_Work to be completed_
Could you rescale everything in the data from the very start down to and including the line containing "(x=873, y=677)", repeating the requests too, with each answer coordinate multiplied by 0.55 and rounded to a whole number, halves rounded up? Leave the pictures out of your reply.
#####
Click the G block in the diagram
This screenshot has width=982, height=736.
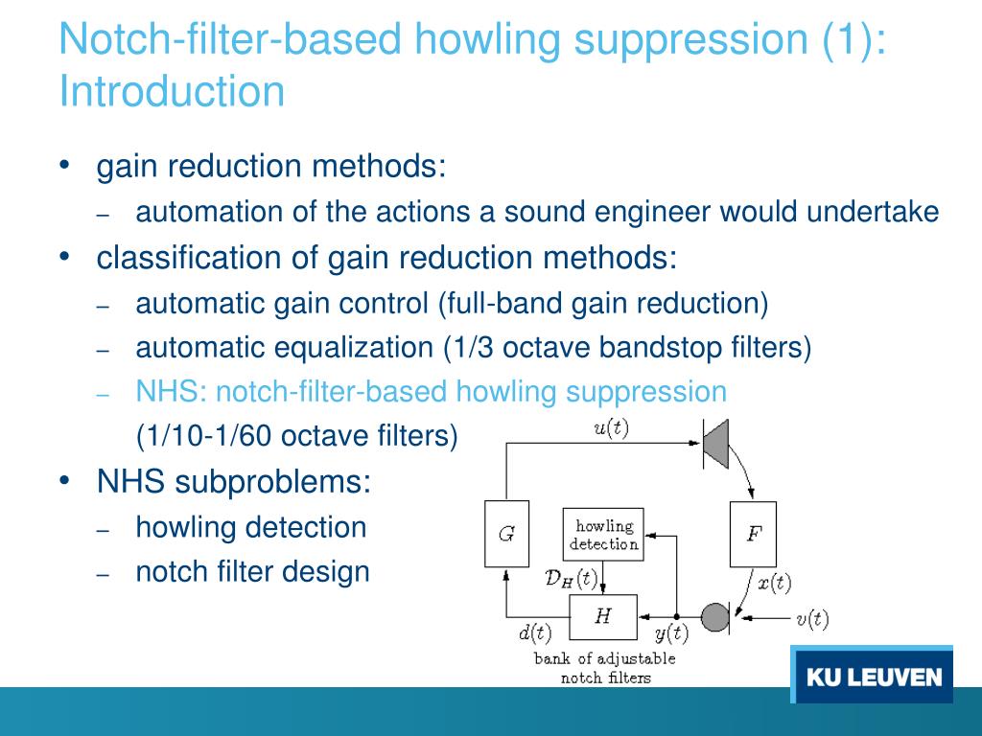(x=505, y=534)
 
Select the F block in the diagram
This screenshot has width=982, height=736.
(x=753, y=534)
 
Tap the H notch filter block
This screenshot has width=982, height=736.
(x=602, y=616)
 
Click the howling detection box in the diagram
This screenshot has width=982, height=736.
(x=602, y=534)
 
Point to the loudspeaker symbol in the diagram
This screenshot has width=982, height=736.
(x=714, y=443)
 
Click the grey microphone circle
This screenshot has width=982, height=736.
(x=715, y=616)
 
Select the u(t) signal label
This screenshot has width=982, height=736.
(x=611, y=428)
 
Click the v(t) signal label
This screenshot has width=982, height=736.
(x=811, y=618)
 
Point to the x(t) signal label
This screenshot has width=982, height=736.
(x=774, y=582)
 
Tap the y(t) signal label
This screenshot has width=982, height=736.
(x=671, y=632)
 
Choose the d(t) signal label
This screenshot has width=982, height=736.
(x=535, y=632)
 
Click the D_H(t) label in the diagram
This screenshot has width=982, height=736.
(x=570, y=578)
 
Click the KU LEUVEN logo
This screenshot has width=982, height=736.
(x=873, y=677)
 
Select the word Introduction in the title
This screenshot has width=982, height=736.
(x=172, y=92)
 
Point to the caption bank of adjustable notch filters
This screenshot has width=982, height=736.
(x=604, y=668)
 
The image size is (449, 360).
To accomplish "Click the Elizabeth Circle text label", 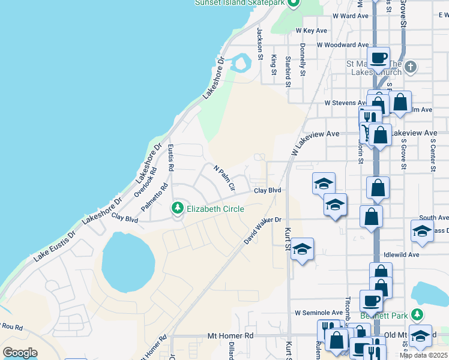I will (215, 209).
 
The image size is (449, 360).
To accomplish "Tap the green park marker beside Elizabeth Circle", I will (177, 208).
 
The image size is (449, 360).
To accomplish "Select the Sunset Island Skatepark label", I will (240, 2).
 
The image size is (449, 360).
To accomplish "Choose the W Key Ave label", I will (312, 31).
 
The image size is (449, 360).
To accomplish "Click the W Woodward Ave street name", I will (343, 45).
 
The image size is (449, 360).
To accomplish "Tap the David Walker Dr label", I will (263, 230).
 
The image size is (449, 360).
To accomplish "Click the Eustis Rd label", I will (170, 157).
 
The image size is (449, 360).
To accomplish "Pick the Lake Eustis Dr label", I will (55, 245).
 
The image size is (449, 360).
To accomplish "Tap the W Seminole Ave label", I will (318, 313).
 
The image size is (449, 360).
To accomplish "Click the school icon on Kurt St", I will (302, 249).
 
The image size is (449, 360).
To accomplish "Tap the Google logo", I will (20, 353).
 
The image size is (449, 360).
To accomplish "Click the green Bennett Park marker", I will (414, 314).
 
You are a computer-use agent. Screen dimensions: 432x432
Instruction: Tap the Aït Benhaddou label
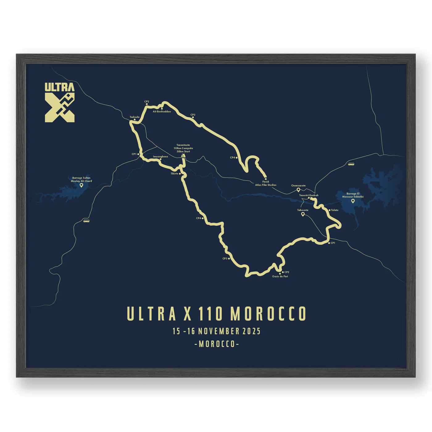[162, 111]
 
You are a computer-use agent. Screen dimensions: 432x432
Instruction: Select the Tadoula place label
[135, 117]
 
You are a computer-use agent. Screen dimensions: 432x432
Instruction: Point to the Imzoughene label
[160, 156]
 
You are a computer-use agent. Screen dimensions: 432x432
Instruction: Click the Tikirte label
[174, 174]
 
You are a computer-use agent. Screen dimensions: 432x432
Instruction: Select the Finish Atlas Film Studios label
[266, 183]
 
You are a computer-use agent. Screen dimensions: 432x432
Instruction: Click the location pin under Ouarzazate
[298, 190]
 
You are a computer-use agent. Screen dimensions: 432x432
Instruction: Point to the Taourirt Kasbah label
[309, 195]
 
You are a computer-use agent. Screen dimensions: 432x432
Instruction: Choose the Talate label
[334, 210]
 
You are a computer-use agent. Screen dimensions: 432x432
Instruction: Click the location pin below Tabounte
[303, 214]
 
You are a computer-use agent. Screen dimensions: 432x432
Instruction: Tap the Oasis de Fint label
[280, 276]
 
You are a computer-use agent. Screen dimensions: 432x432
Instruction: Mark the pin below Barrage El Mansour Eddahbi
[353, 201]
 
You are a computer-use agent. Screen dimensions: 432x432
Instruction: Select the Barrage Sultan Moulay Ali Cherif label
[81, 180]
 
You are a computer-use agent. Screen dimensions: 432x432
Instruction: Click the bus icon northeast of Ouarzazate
[351, 164]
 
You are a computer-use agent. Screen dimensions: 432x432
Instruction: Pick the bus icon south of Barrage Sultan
[86, 221]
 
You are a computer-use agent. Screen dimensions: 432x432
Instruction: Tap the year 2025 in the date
[251, 331]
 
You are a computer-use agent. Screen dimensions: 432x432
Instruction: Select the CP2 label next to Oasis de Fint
[287, 272]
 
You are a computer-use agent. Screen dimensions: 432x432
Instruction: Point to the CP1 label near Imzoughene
[134, 154]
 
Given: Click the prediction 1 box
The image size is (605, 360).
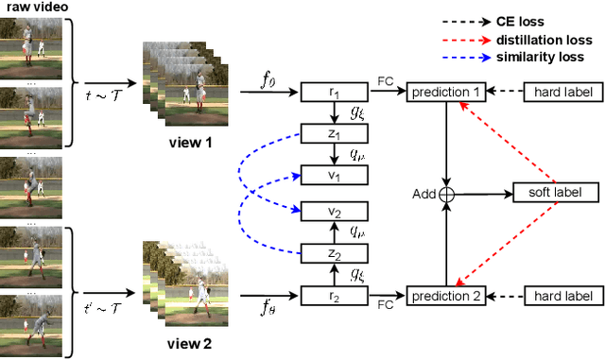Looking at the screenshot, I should (x=445, y=93).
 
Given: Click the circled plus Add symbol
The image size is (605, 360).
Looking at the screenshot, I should (x=446, y=193).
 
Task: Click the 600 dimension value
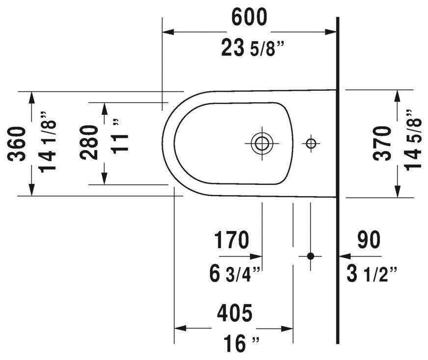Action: click(x=249, y=17)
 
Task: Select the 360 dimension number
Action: click(x=17, y=144)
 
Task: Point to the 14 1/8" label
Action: click(x=48, y=142)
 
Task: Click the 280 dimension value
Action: click(x=89, y=142)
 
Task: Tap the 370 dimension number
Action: click(x=382, y=143)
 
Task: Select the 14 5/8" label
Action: click(x=413, y=140)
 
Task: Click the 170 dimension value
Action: click(x=232, y=240)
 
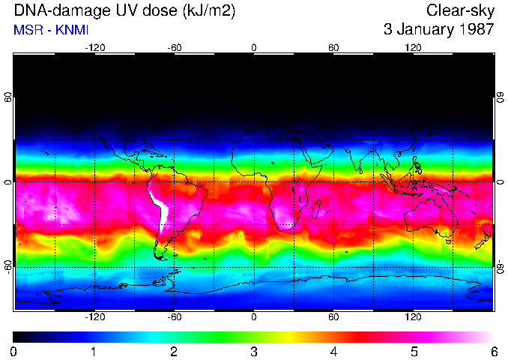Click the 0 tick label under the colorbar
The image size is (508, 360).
(x=14, y=351)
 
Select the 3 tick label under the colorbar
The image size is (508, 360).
(x=253, y=351)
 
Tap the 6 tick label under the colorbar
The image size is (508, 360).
(x=493, y=351)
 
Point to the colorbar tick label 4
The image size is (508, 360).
(x=333, y=351)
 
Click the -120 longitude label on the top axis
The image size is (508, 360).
(x=94, y=47)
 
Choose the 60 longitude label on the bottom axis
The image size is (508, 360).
(x=333, y=317)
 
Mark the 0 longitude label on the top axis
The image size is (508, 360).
(x=254, y=47)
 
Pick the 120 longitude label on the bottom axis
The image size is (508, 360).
(x=413, y=317)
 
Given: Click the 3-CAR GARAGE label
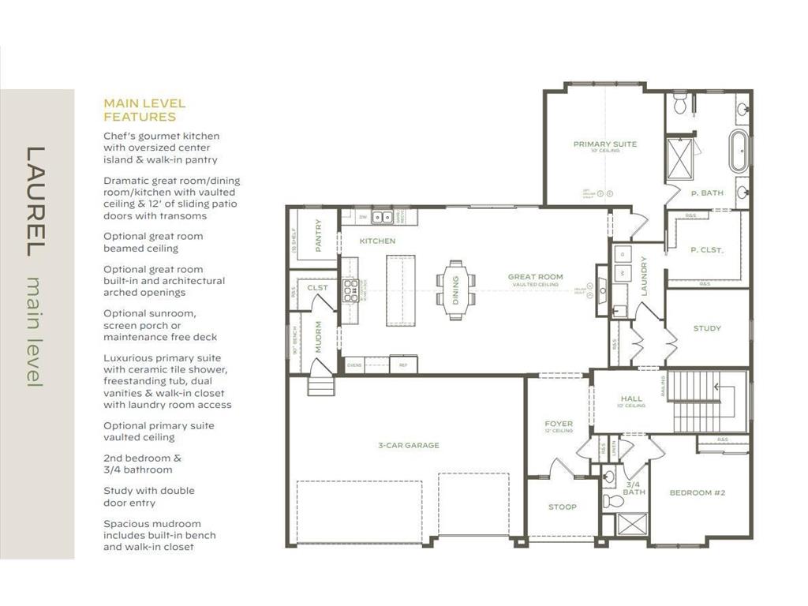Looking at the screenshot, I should (x=408, y=446).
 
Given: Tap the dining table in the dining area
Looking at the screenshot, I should (x=456, y=290).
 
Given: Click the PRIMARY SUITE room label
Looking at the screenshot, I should (x=604, y=144).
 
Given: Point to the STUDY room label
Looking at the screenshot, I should (x=707, y=328).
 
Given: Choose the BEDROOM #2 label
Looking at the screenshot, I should (x=697, y=493).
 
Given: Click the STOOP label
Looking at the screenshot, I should (x=562, y=507).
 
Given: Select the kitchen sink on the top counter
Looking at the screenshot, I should (x=382, y=217).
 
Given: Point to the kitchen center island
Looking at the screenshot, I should (x=400, y=290).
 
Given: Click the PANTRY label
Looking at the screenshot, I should (x=319, y=235).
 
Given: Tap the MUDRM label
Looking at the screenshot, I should (x=318, y=338).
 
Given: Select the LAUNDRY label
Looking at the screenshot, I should (x=644, y=276).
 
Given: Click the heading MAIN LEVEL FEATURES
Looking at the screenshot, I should (x=144, y=110).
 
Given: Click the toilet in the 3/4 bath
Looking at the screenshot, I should (x=612, y=501).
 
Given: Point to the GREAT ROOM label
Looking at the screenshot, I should (x=535, y=277).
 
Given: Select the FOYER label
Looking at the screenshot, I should (x=559, y=425).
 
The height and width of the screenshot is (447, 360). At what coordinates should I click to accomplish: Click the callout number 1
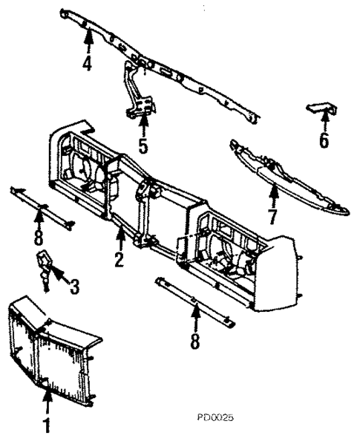[x=47, y=427]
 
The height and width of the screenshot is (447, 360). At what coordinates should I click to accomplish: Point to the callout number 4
[x=87, y=63]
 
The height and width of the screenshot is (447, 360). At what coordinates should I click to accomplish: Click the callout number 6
[x=324, y=140]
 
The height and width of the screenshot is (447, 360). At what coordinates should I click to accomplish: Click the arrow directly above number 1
[x=47, y=405]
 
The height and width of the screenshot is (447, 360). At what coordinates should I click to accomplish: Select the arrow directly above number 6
[x=324, y=122]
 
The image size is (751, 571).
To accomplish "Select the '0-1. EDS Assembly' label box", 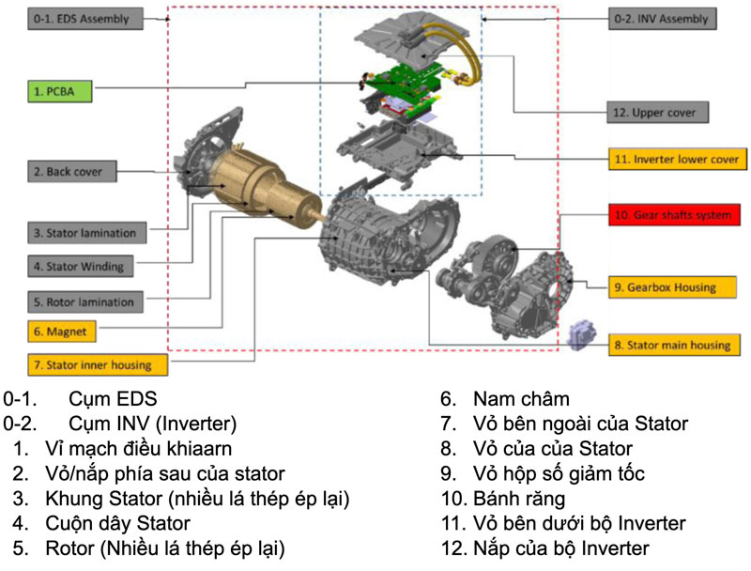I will pos(85,18).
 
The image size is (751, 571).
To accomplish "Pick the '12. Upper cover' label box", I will pos(658,113).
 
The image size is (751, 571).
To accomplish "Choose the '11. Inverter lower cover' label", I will pos(677,160).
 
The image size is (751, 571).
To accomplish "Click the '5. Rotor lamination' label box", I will pos(85,301).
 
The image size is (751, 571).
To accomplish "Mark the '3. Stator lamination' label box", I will pos(85,232).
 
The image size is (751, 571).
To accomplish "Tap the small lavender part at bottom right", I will pos(582,335).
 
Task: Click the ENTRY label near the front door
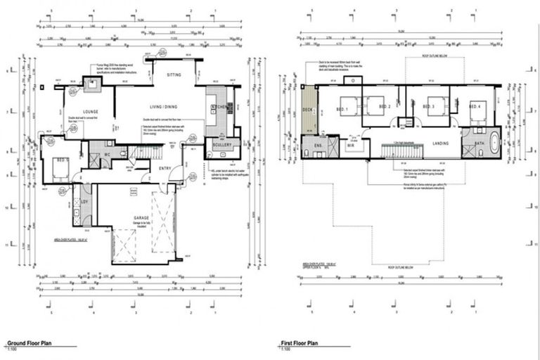point(166,168)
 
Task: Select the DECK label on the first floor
point(307,110)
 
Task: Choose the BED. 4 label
point(475,106)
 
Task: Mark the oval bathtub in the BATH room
point(491,146)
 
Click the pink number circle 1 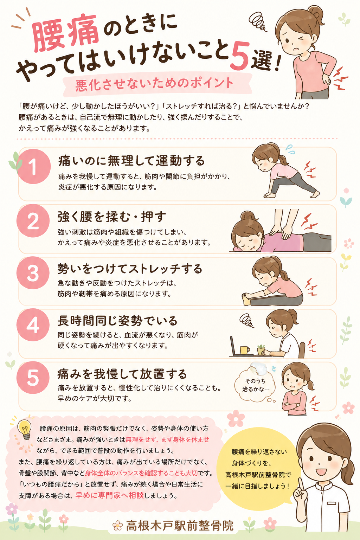coord(33,166)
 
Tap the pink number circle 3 coord(33,273)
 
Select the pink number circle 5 coord(33,378)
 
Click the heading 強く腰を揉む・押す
#####
_Result of this task_
Click the G block in the diagram
This screenshot has width=982, height=736.
(x=278, y=294)
 
Select the F block in the diagram
This screenshot has width=982, height=736.
(x=414, y=294)
 
Tap the H notch filter block
This screenshot has width=982, height=736.
(x=331, y=339)
 
Click the howling detection box in the diagram
This screenshot has width=982, height=736.
(x=331, y=294)
 
Point to the loudspeaker symbol in the diagram
This screenshot has width=982, height=736.
(x=393, y=244)
 
Click the grey microphone circle
This screenshot has width=982, height=736.
(x=393, y=339)
 
Select the u(t) signal label
This screenshot has width=982, height=736.
(x=336, y=235)
 
Click the v(t) signal label
This screenshot has width=982, height=736.
(x=446, y=340)
 
Point to the x(t) signal label
This screenshot has width=982, height=736.
(x=426, y=320)
 
Tap the y(t) signal label
This screenshot has width=982, height=736.
(x=369, y=348)
 
Choose the d(t) signal label
This screenshot has width=982, height=736.
(x=294, y=348)
 
Click the D_H(t) label in the diagram
This screenshot has width=982, height=736.
(x=314, y=318)
 
Click the KU LEUVEN logo
This screenshot has width=982, height=736.
(x=480, y=372)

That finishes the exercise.